Die unbekannte Dritte
Am 03.09.2009 war dann der Presse zu entnehmen, dass sich ver.di nun doch in den Konflikt einschaltet und die Geschäftsleitung des Berliner Traditionskinos ebenfalls zu Verhandlungen lädt und den Konflikt sogar durch Landesbezirksvize Andreas Köhn zur „Chefsache“ erklärt.
Interessanterweise wurde dieser Vorstoß auch promt per Zeitungsnotiz erklärt, jedoch nicht mit den Beschäftigten oder der FAU besprochen. Worin diese Initiative mündet, bleibt abzuwarten. Es sollte der ver.di jedoch klar sein, dass sich ein Tarifabschluss hinter den Rücken der Beteiligten und der bislang einzigen im Betrieb aktiven Gewerkschaft nur sehr schlecht verkaufen lässt.
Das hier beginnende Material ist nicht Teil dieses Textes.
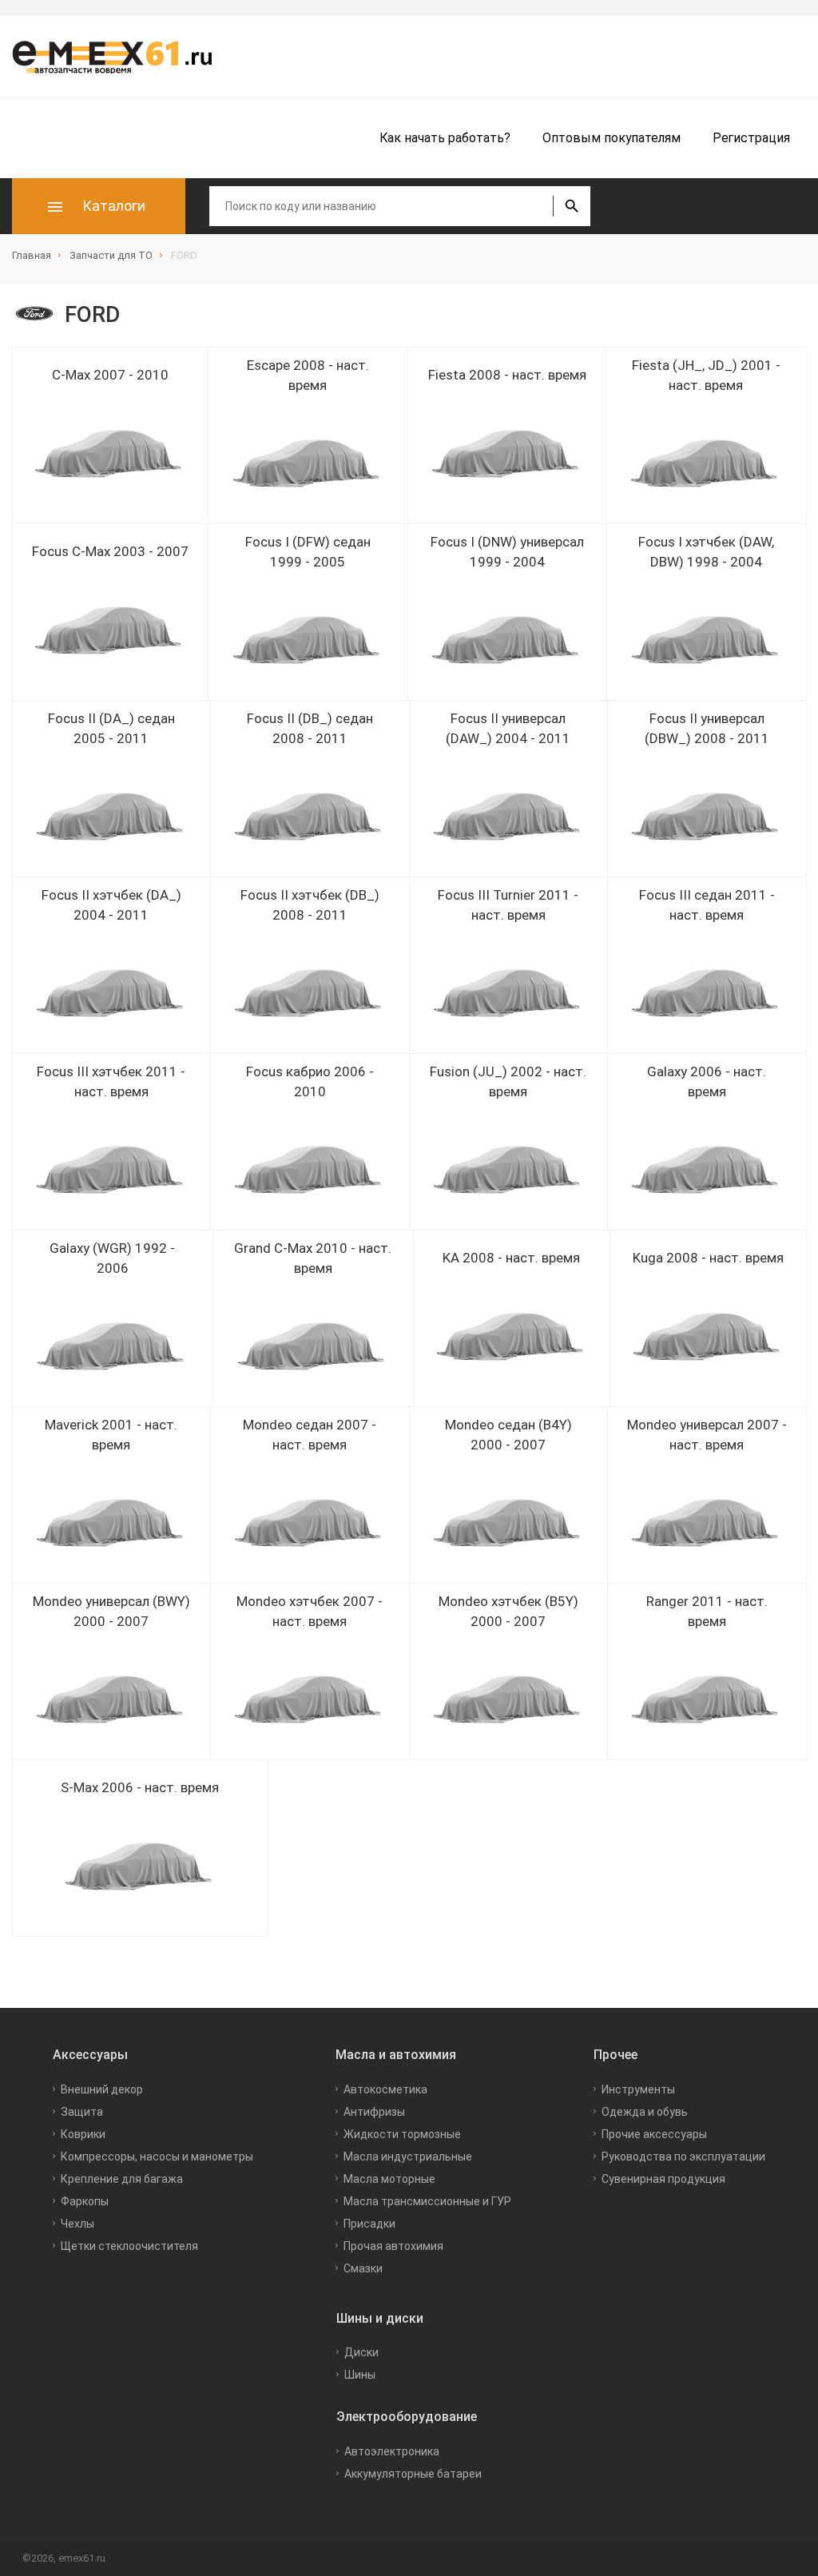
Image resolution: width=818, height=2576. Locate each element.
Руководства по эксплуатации (683, 2156)
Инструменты (638, 2089)
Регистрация (751, 137)
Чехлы (77, 2223)
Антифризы (374, 2111)
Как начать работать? (444, 137)
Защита (82, 2111)
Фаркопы (85, 2201)
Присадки (369, 2223)
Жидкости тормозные (402, 2134)
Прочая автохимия (393, 2246)
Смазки (363, 2268)
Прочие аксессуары (654, 2134)
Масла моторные (389, 2179)
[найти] (571, 206)
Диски (361, 2352)
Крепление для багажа (122, 2179)
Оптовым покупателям (611, 137)
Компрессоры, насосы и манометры (157, 2156)
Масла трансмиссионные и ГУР (427, 2201)
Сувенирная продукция (663, 2179)
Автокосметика (385, 2089)
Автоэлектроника (391, 2451)
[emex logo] (120, 57)
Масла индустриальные (407, 2156)
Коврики (83, 2134)
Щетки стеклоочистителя (129, 2246)
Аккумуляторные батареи (413, 2473)
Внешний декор (102, 2089)
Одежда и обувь (645, 2111)
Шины (359, 2374)
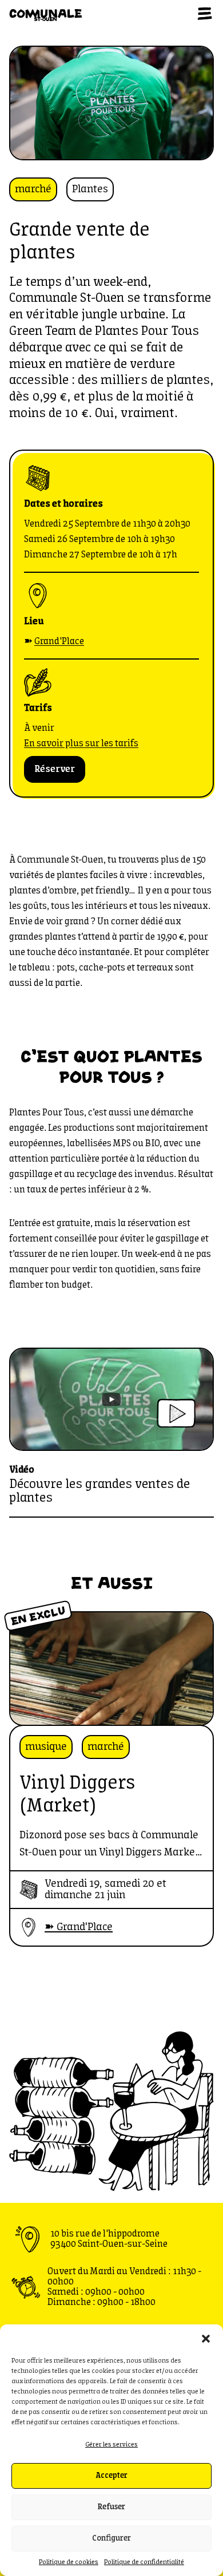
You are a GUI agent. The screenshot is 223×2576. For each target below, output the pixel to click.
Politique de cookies (68, 2562)
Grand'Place (59, 641)
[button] (206, 2338)
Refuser (111, 2507)
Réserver (54, 769)
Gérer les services (111, 2444)
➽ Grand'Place (79, 1927)
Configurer (111, 2538)
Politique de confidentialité (144, 2562)
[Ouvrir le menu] (205, 14)
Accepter (111, 2476)
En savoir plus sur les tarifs (81, 743)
Die FAU Berlin betonte derweil, dass sie durchaus zu Gespächen mit ver.di zur Sondierung einer etwaigen Tarifgemeinschaft bereit sei. Allerdings nicht als Juniorpartner, sondern als stärkste und aktivste Gewerkschaft im Betrieb. Ob ver.di nun tatsächlich die betriebliche Kanzlerfrage stellt oder den Alleingang wagen will, wird sich zeigen. Sicher ist, dass jeder unüberlegte Schritt in der Sache unweigerlich auf ver.di zurückfallen wird.